Take the rep out of the picture. How do physicians find out about new treatments? The newspaper and television most likely. Who educates physicians about new drug treatments? The local medical school? Most towns and cities don’t have one. At the local hospital monthly grand rounds? Which disease or product treatments are covered this month, by whom? In a year’s worth of grand rounds do they cover everything a physician needs to know about drug therapies? The physician waits to hear from an expert at the next conference? What if the topic isn’t covered? The textbook on their shelf? When was that written and more importantly, when did it finally get published? How many medical journals are physicians skimming through to stay current? When were those articles actually written? Who is writing the articles? People who have done work with the drug (hopefully they weren’t paid by the pharmaceutical company to do the clinical trial because they would be biased) or another “expert” who has merely read some articles and summarized a bunch of studies about the new drug?
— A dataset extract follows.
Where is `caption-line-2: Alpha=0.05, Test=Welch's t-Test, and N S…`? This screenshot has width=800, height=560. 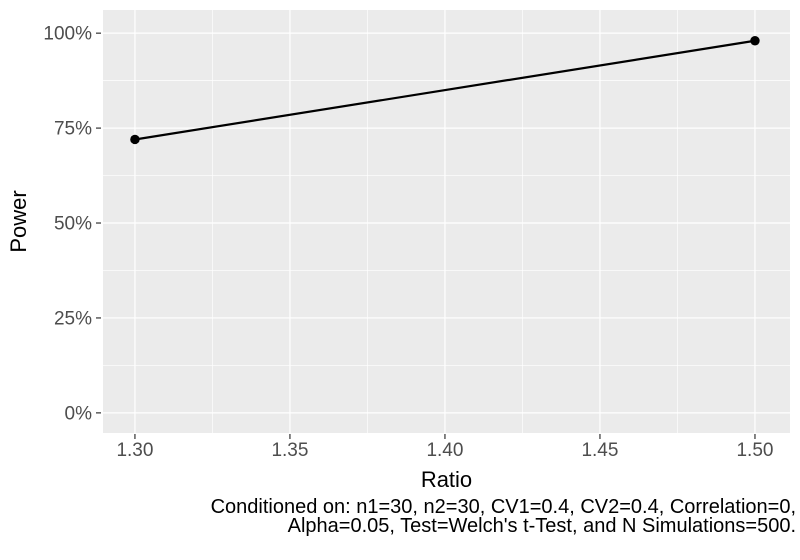 caption-line-2: Alpha=0.05, Test=Welch's t-Test, and N S… is located at coordinates (542, 526).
While I agree that some of the sales tactics of the past contributed little to educating physicians, the collective drug education impact of the industry should not be completely dismissed. There is a need and role that could and should be filled. If the healthcare market feels there is no role for pharmaceutical sales representatives in physician education, then the healthcare market and academics in particular, must be ready to accept the responsibility for providing better alternatives for physician education (there are more than 600,000 physicians in the US) than putting stuff on the web or just going to meetings and conferences to passively learn about new drug treatments. It will be especially challenging to reach the more rurally based physicians and those who can barely keep up with the minimums of CME credits because of their workloads or financial constraints of their practices.
Few societies, medical organizations, CME providers, or even medical schools have stepped up to do mass market education (especially about a particular drug). Even those that are doing CME are not doing it on a mass market basis (ensuring that they get to most physicians) and few are doing CME without funding from the pharmaceutical industry.
So my point is, if there is a role for pharmaceutical sales representatives in the evolving new healthcare market it is to be a credible source of scientific and medical information that can help physicians stay current with best practice treatment options. These are not traditional sales roles (you don’t get paid a bonus or commission) but more therapeutic area experts who know the literature, know all the drug treatment options for a disease, and can speak knowledgeably and objectively about competitive products as well as their own company’s products.